Twenty-four OP wearers of both genders with mean age of 44 years were selected from the Rehabilitation Service for Patients with Mutilations of the Face, Head and Neck Regions of the Department of Dental Materials and Prosthodontics (FORP/USP) and followed-up during a 45-day period. Patients attended four visits (0, 15, 30 and 45 days), in which biofilm was collected from the internal surface of the OP as well as from the AC. For collection of material on day 0 (I – Initial), patients did not receive any hygiene instruction. After collection, the patients received cleansing solutions for the OP and were oriented how to clean it 4 times a day, during 15 days. The first solution used, after the initial material collection, was a neutral liquid soap (LS) (Daterra, Ribeirão Preto, São Paulo, Brazil). The patients were instructed to put the LS on their clean hand palms and dab it on the prosthesis for 1 minute, rinsing in running water thereafter. The second solution used was a multiuse solution (MS) for cleansing of contact lenses (Complete, Allergan, Guarulhos, São Paulo, Brazil) and the third was a 0.12% chlorhexidine solution [Periogard (P), Colgate, São Paulo, SP, Brazil]. The cleansing instructions were similar to those given to LS, except for the fact that MS was not rinsed after application, according to the manufacturer's instructions. Material was collected from the OP and AC after 15 days of use of each solution. After the last solution was used for 15 days, the patients attended the fourth appointment and the final collections were performed.

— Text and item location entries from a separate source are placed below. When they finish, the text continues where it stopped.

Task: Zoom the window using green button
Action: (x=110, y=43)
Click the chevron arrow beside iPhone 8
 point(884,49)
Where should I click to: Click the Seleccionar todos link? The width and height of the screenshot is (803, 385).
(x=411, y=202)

In preparation for material collection, the patients were instructed to wash their hands (water and soap) and the antisepsis was made with a 68% alcohol gel. The OP was removed by the patient, placed in a sterile Petri dish (20x100mm) and taken to an aseptic zone (obtained by 2 alcohol lamps). Collection of the AC material and the biofilm from the internal portion of the OP was done by a single operator with a sterile swab (DME – Diagnósticos Microbiológicos Especializados, Araçatuba, São Paulo, Brazil), maintaining the same frequency of movements during 5 minutes. Still in the aseptic zone, the swab was introduced into a test tube containing 2.0 mL of Letheen Broth – Calet (Difco, Detroit, Michigan, USA) and was forwarded to the laboratory packed in ice-filled polystyrene boxes to ensure an adequate conservation.

Thereafter, the OPs were polished with pumice (Vigodent, Rio de Janeiro, RJ, Brazil) and Kaolin (ARJ Chemical do Brazil Ltda, Rio de Janeiro, RJ, Brazil), washed with water and soap, rinsed in running tap water and given back to the patients.

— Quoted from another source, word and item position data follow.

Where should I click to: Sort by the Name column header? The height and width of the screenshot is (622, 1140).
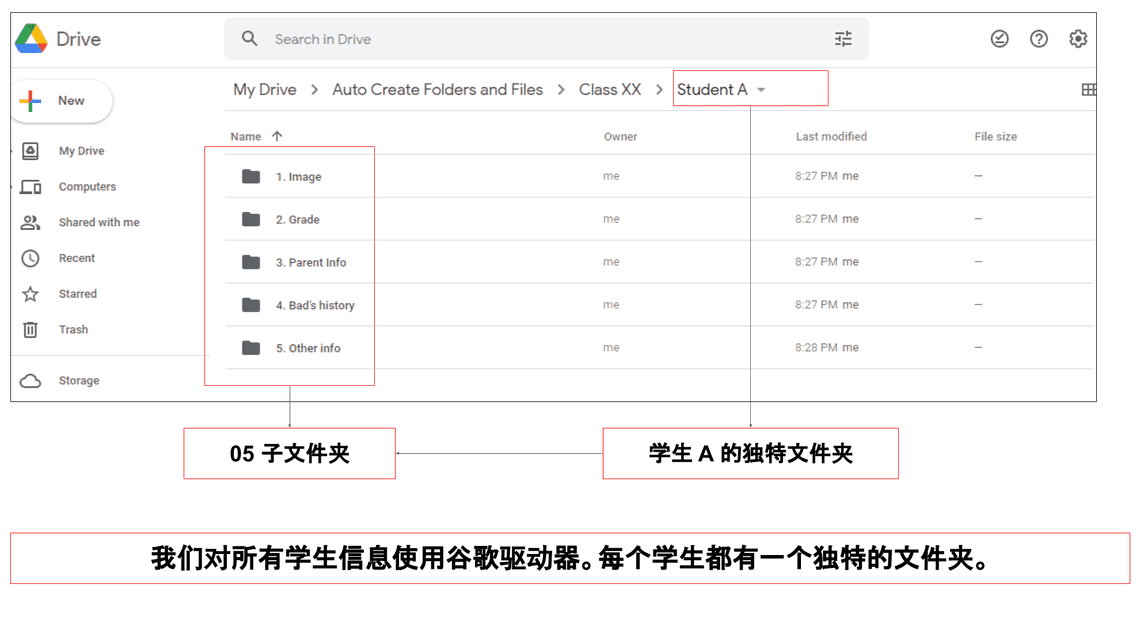(246, 137)
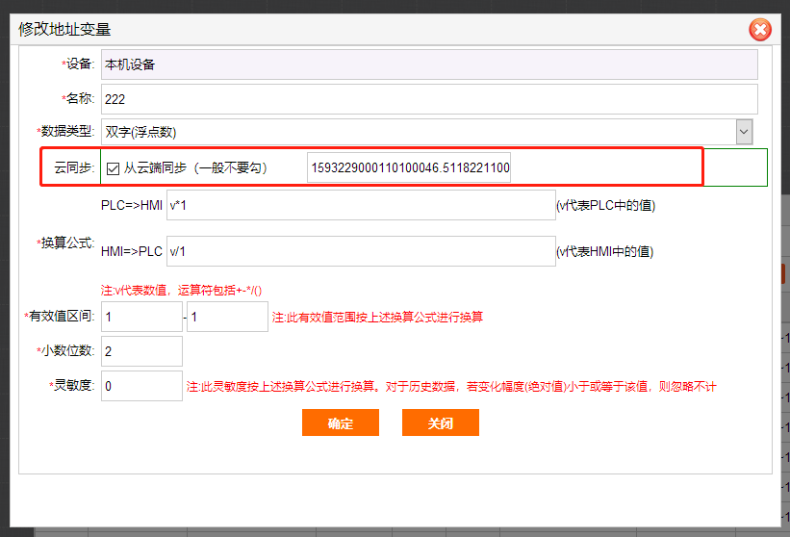Focus the 名称 field containing 222
Image resolution: width=790 pixels, height=537 pixels.
point(429,99)
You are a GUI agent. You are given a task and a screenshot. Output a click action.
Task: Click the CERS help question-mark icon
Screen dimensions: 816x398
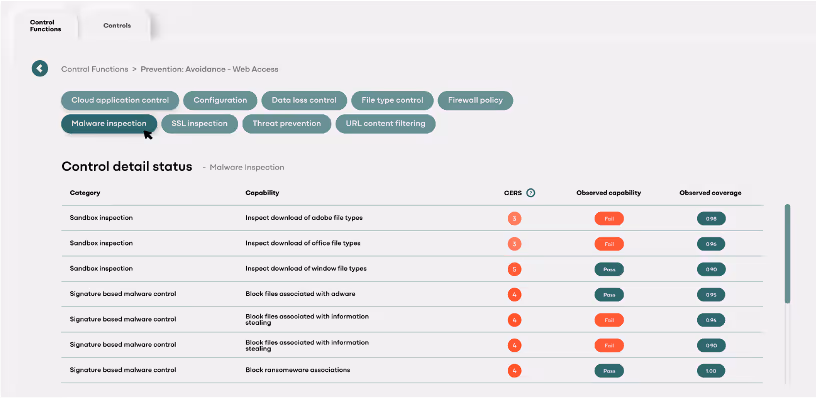(x=530, y=193)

The collected material was agitated for 1 minute in a shaker (Mixtron Toptronix, São Paulo, SP, Brazil) and submitted to decimal dilution up to 10-4. These suspensions were dropped in equidistant points on the Petri dish in a volume of 50 µ>L, according to Westergren and Krasse15 (1979) onto MacConkey Agar (Mc; Difco, Detroit, Michigan, USA), Chromagar CandidaTM (Cm; CHROMagar, Paris, France), Brain Heart Infusion Blood Agar (As; Difco, Detroit, Michigan, USA), Hipersalt Agar with egg yolk (Ni) according to Ito, et al.5 (1979) and Mitis salivarius Agar (Ms; Difco, Detroit, Michigan, USA).

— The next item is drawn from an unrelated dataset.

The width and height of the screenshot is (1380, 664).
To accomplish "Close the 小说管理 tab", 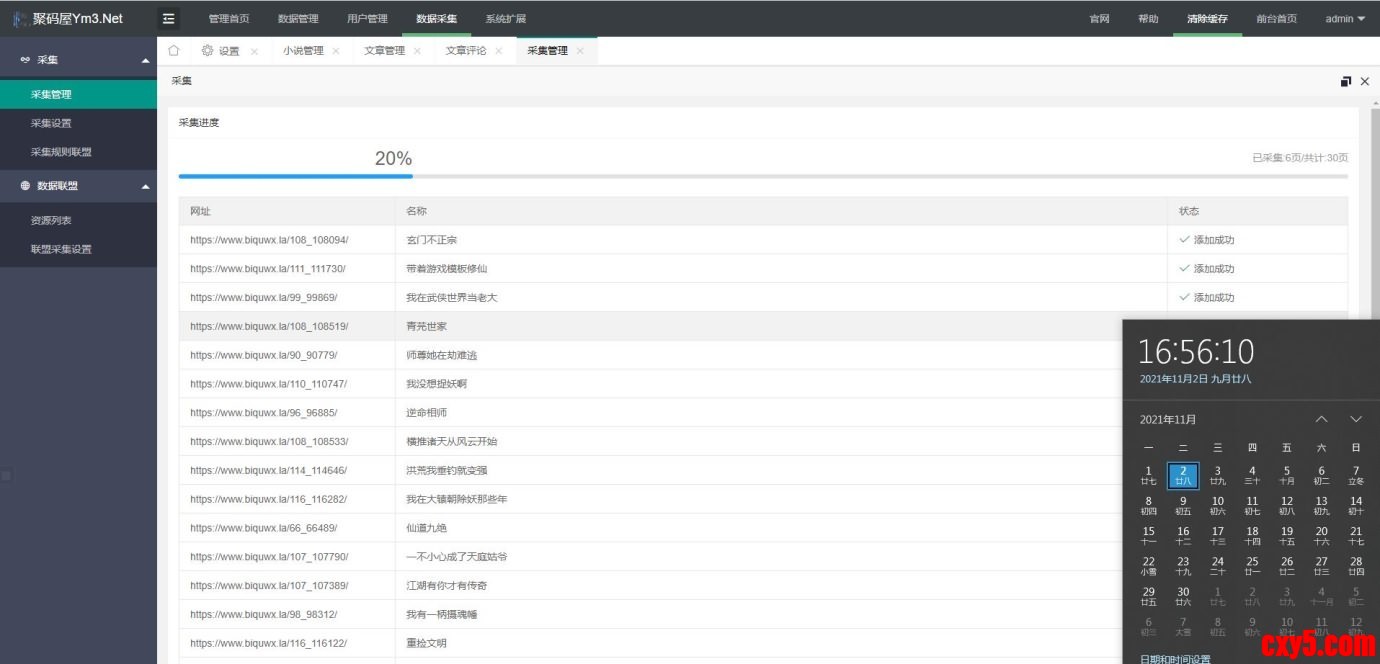I will tap(336, 51).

About 4.0 mL of thioglycollate medium without dextrose or indicator (Tio's; Difco, Detroit, Michigan, USA) were added to the remaining material and incubated at 37ºC for 10 days for detection of less than 20 microorganisms.

Mc, As, and Ni media were incubated at 37ºC for 24 to 48 hours, while Cm medium was incubated at 35ºC for 48 to 72 hours. Ms medium was incubated at 37ºC for 24 to 96 hours under capnophilic conditions by the candle jar system. After incubation, the material was examined with a stereomicroscope (Nikon, Tokyo, Japan) under reflected light and the number of colony forming units (cfu) was counted.

Data were analyzed statistically by analysis of variance, Friedman's test and Spearman's correlation. Significance level was set at 5%.

RESULTS

Aerobic microorganisms, S. aureus and gram-negative bacilli were detected in the OP biofilm and in the AC (Table 1 and 2).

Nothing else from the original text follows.